[AIM]
Gather each line of the records below that contains the word "marker", and copy those lines out.

— start DATASET ROWS —

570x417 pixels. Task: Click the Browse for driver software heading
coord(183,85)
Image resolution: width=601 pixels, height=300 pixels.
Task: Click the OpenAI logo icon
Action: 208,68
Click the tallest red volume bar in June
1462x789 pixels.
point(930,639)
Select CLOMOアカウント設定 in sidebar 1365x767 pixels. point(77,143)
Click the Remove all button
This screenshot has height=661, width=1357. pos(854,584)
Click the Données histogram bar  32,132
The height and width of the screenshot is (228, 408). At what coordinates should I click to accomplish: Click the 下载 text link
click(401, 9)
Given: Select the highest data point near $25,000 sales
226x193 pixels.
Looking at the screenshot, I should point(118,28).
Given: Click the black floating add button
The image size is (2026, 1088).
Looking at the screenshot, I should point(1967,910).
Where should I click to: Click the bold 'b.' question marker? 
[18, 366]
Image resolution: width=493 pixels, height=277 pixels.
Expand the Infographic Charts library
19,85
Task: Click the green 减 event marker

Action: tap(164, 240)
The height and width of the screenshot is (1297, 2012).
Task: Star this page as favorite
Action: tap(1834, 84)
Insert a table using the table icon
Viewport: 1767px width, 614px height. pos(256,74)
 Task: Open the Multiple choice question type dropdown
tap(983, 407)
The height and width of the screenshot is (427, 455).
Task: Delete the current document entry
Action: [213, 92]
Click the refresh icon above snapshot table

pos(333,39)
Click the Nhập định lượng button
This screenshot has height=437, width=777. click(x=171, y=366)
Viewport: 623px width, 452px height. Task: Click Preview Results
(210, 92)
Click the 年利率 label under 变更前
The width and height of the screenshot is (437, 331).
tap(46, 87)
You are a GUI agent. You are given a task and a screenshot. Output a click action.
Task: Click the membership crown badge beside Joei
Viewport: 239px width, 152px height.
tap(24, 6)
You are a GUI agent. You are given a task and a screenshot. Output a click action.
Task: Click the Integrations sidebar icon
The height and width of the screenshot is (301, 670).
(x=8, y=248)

— end DATASET ROWS —

[OUTPUT OF THE EXERCISE]
Where should I click to: Click the bold 'b.' question marker? 
Task: Click the green 减 event marker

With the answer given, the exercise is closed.